Stored records

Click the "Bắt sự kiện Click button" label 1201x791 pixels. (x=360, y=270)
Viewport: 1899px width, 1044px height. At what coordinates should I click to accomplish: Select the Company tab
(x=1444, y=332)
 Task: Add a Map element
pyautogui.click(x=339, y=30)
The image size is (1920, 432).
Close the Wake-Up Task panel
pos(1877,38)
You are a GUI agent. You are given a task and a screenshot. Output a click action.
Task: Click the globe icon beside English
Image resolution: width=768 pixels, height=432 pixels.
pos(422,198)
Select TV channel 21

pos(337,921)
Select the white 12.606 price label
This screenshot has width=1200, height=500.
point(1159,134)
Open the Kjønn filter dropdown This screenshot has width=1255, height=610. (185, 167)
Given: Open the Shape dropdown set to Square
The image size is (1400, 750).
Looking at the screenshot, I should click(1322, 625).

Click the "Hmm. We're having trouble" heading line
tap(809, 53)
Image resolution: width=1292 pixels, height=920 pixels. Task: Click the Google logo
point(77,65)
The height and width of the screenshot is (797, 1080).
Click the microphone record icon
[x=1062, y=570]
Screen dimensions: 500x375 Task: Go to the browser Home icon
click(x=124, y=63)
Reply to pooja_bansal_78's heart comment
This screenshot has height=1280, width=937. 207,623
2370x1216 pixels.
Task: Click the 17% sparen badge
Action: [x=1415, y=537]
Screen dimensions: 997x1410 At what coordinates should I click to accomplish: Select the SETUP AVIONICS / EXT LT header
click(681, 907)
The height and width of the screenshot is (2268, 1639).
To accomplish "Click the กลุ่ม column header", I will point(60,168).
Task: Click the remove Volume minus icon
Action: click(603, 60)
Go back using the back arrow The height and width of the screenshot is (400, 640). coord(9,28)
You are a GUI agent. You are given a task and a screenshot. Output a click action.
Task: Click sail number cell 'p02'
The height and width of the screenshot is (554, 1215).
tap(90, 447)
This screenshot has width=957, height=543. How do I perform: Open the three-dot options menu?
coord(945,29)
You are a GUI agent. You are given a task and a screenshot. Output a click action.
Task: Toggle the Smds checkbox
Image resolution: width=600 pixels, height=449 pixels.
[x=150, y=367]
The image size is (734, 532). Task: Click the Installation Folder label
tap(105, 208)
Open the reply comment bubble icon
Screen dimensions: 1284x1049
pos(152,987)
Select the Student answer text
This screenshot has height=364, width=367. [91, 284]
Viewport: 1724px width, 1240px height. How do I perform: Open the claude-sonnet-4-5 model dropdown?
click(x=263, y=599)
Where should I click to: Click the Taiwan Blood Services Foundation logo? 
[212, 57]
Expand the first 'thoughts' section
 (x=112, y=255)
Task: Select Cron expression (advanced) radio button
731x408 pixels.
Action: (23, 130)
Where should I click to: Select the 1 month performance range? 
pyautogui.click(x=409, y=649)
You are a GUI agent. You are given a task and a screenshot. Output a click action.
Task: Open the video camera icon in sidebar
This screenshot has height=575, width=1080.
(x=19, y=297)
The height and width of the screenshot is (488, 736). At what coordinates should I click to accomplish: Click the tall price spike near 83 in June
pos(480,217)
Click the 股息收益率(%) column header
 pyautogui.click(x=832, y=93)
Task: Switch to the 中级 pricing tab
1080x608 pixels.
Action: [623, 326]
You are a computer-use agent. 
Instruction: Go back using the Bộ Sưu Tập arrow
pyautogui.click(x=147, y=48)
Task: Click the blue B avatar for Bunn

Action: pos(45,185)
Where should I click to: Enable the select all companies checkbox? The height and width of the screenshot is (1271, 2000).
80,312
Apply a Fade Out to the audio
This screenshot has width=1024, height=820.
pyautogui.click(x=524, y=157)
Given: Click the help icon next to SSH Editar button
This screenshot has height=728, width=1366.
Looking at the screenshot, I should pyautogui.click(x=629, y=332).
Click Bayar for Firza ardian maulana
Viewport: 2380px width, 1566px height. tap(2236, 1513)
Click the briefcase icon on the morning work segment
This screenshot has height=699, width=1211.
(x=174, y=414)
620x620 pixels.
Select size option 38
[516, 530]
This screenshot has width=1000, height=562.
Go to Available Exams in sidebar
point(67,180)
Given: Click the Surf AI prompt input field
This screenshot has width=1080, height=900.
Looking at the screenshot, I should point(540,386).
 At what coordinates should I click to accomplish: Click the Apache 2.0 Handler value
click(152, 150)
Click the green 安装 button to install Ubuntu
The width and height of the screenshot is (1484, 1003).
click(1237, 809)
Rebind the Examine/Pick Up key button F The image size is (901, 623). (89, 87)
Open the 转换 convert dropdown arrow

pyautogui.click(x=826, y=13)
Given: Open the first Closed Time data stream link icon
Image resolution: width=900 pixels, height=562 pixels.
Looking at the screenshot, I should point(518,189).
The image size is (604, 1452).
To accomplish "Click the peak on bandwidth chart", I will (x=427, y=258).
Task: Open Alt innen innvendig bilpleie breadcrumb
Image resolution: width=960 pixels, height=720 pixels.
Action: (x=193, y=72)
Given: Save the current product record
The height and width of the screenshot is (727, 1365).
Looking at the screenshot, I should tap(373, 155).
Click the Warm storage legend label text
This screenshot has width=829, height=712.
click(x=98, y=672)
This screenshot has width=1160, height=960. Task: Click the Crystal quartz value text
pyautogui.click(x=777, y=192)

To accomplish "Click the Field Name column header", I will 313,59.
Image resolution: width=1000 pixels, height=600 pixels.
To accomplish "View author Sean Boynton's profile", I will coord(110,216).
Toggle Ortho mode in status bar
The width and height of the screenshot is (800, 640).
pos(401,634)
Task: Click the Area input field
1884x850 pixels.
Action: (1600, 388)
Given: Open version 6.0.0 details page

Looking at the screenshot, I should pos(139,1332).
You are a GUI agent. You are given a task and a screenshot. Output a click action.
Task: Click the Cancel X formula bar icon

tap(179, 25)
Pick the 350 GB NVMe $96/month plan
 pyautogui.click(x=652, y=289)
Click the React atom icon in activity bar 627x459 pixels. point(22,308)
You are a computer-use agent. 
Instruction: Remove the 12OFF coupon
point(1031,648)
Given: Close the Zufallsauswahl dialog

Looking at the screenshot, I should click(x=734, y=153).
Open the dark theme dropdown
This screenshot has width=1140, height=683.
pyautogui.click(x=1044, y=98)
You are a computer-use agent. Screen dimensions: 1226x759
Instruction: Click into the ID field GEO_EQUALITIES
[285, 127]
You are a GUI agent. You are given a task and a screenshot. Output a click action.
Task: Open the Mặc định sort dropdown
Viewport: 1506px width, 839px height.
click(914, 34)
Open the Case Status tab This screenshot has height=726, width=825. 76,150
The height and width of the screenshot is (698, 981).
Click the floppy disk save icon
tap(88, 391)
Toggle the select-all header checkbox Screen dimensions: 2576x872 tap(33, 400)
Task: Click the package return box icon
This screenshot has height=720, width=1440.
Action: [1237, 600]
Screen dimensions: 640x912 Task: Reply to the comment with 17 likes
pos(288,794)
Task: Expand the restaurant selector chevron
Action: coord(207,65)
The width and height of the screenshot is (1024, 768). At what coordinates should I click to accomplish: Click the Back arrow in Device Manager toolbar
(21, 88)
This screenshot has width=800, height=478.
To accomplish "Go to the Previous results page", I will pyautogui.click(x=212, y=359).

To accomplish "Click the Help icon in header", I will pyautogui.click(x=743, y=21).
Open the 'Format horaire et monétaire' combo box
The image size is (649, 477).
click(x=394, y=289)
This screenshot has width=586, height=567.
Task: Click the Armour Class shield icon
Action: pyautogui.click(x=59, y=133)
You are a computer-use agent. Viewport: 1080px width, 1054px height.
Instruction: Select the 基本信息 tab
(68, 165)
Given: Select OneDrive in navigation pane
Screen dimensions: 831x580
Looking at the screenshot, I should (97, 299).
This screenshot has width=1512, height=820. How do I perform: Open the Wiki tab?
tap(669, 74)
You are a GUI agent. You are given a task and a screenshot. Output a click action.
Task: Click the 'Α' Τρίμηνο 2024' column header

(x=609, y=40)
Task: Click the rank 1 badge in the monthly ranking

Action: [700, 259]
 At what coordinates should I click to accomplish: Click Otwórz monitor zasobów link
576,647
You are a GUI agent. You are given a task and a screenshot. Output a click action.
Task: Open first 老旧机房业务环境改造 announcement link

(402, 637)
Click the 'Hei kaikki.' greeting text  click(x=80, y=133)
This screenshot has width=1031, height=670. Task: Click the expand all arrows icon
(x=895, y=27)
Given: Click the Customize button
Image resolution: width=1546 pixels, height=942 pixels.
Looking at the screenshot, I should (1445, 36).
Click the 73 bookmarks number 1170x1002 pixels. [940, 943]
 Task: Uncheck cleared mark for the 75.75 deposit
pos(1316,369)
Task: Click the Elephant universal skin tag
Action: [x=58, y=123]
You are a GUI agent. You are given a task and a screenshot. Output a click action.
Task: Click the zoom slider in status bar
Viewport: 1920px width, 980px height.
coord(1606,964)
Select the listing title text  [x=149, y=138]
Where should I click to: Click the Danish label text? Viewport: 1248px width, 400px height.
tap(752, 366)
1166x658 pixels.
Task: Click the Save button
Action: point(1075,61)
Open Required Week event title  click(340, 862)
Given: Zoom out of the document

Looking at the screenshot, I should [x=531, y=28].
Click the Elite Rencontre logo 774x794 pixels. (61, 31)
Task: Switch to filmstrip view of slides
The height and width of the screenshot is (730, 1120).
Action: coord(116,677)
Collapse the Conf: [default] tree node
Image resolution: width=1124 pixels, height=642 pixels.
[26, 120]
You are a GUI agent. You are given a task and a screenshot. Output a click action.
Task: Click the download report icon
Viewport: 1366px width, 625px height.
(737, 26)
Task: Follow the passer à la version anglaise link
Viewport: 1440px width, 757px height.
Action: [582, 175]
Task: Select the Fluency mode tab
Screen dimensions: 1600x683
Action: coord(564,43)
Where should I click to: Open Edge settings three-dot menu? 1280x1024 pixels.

▶ [Exercise details]:
What you give back should be exactly the lines of the entries above from the one containing "Given: Zoom out of the document" to the end, and nothing more.

▶ [Task output]:
Given: Zoom out of the document

Looking at the screenshot, I should [x=531, y=28].
Click the Elite Rencontre logo 774x794 pixels. (61, 31)
Task: Switch to filmstrip view of slides
The height and width of the screenshot is (730, 1120).
Action: coord(116,677)
Collapse the Conf: [default] tree node
Image resolution: width=1124 pixels, height=642 pixels.
[26, 120]
You are a GUI agent. You are given a task and a screenshot. Output a click action.
Task: Click the download report icon
Viewport: 1366px width, 625px height.
(737, 26)
Task: Follow the passer à la version anglaise link
Viewport: 1440px width, 757px height.
Action: [582, 175]
Task: Select the Fluency mode tab
Screen dimensions: 1600x683
Action: coord(564,43)
Where should I click to: Open Edge settings three-dot menu? 1280x1024 pixels.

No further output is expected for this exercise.